Shifting ideals of masculinity rooted in childhood, along with the pendulum of love, Amarante explores it all, but more dramatically.

“I decided to throw a fit, and do exactly what I’m not supposed to, and that’s why it’s called Drama,” says Amarante. “That word is the trigger, so I embrace that.”

He adds, “I went back and dressed up songs that were written in the period when I was trying to be dry, and I went back and put wigs on and just really dressed it up. Maybe it’s a reactionary way to work but I don’t mind. I have all these things to work on. It’s not for everybody. I know this is serving me, so the hope is that it will serve others.”

In this state of Drama, everything plays out scene by scene.
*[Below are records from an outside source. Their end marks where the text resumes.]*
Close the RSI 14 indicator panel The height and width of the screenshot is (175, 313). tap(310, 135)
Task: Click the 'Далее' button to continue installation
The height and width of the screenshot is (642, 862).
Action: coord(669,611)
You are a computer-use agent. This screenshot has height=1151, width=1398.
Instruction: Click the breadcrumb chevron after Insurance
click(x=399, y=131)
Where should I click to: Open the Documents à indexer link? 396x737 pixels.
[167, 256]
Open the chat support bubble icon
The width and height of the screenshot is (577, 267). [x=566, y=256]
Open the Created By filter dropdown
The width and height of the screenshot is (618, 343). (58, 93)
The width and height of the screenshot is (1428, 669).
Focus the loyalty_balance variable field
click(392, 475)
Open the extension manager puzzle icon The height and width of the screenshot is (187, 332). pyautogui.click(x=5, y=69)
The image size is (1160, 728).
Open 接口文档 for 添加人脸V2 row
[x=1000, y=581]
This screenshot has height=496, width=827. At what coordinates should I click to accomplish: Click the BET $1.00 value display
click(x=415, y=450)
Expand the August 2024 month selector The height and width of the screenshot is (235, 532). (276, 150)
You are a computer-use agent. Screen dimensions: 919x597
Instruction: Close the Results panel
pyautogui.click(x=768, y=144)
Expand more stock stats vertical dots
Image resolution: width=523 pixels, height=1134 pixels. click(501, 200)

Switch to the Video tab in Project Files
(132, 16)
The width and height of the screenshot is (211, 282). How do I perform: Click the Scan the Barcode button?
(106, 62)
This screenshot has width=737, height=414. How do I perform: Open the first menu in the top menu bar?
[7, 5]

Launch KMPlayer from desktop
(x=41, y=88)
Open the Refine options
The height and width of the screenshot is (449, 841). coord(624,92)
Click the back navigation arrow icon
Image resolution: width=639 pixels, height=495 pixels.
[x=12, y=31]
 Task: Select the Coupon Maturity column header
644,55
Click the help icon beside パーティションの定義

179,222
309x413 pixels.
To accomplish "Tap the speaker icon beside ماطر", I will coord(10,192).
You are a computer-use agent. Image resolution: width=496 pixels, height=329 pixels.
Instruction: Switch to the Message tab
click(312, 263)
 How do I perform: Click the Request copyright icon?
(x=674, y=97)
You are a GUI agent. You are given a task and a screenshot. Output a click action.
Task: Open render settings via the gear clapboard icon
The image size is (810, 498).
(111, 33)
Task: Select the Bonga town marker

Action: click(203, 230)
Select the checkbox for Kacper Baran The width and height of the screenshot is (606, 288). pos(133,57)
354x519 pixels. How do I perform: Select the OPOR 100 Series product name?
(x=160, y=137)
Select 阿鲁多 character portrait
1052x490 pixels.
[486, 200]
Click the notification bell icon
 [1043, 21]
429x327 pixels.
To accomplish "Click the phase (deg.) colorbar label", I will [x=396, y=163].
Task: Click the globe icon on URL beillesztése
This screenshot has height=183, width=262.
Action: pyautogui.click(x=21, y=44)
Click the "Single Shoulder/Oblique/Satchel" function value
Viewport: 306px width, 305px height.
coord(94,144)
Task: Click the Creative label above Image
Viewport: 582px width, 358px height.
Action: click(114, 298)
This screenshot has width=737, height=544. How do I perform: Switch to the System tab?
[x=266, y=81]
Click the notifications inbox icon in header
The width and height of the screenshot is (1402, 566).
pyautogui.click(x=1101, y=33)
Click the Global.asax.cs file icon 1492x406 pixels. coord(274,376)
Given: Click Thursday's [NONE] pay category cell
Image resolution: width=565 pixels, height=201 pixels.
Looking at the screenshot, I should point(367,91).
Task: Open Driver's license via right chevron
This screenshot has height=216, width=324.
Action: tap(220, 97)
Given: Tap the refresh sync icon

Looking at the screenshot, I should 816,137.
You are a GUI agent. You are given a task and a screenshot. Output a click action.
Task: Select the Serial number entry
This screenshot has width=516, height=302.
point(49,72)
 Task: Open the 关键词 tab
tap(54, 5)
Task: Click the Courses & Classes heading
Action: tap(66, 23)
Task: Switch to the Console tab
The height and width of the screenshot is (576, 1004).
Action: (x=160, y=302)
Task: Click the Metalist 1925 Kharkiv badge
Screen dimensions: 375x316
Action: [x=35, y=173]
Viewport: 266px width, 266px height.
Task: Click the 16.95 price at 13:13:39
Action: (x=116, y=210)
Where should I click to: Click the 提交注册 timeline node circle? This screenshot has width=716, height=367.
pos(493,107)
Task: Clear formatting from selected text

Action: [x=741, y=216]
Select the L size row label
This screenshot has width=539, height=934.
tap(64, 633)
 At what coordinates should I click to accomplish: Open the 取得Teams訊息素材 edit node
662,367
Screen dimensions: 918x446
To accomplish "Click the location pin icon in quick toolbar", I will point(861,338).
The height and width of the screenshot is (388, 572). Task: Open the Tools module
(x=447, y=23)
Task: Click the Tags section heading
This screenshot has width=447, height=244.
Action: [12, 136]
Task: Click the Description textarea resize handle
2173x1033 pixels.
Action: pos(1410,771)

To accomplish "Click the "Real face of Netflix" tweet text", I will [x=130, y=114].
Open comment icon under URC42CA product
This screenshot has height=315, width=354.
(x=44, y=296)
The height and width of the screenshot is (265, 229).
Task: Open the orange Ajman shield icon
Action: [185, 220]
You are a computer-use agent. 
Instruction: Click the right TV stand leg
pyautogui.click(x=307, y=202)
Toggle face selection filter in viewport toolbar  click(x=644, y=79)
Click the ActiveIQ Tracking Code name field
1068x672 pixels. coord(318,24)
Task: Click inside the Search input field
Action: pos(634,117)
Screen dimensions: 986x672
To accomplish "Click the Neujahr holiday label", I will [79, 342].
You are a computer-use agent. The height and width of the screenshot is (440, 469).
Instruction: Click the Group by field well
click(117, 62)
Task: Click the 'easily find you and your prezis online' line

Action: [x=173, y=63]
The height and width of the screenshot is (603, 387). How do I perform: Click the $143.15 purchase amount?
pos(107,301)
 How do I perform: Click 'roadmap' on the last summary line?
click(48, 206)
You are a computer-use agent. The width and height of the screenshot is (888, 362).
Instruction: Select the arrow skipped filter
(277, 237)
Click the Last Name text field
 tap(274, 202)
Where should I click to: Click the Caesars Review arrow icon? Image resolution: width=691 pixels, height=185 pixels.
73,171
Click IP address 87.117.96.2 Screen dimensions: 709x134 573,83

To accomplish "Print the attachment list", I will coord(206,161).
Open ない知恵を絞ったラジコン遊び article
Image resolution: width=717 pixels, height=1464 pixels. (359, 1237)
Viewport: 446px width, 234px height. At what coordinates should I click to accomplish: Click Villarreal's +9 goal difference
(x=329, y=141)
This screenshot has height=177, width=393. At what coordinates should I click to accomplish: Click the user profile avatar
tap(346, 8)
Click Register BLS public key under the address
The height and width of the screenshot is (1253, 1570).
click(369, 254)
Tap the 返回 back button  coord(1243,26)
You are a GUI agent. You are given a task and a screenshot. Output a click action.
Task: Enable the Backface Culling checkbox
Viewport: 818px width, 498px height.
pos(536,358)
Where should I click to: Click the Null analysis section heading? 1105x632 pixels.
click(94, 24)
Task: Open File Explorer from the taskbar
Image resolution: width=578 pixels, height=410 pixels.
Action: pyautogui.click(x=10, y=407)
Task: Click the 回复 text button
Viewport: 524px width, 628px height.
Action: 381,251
Switching from Portuguese to English throughout, slower samba and jazzier pockets silhouette the cinematic light of “Drama” slipping into reflective “Mare” and “Tango” and the mismatched sounds of “Tara” and the dance-y “Tanto.” Everything acts out, from the more ambient “I Can’t Wait” and “Sky Beneath” through two Portuguese titles tracks “Eu Com Você” (I’m with You) and “Um Milhão” (A Million) and closing “The End,” originally written 10 years earlier.

“I love film,” says Amarante. “That’s what I wanted to do, make films, but that didn’t happen. So songwriting for me, in a way, is creating the scenes.”

For the Brazilian-born Amarante, his is a career that seems to be on repeat. There’s always a beginning and with debut Cavalo, which Amarante says got a second life when he wrote the theme music for the Netflix series Narcos in 2015, it was a separation from his former life, and band, Los Hermanos, which he addressed throughout the album and all of a sudden he had his name on something.

“I was creating this thing,” he says. “I’m a character so that was the beginning of that line of thought I was just realizing that I was finding myself through that, so that made me look inward and think about my identity or laugh at all the things.”

Everything is open. The scene is set, and Amarante wants something rawer on his next release—just him, a guitar, and more movement. 

“I miss dancing, and being in a room with people dancing,” says Amarante. “I realized the political power of dancing together because when you’re dancing in a room, you’re loving everybody in that room. There’s a feeling of oneness, and it’s free. And when we’re dancing, we’re facing each other rather than just facing something else, and so I want to make a dance record, well my kind of dance, but I can’t promise anything.”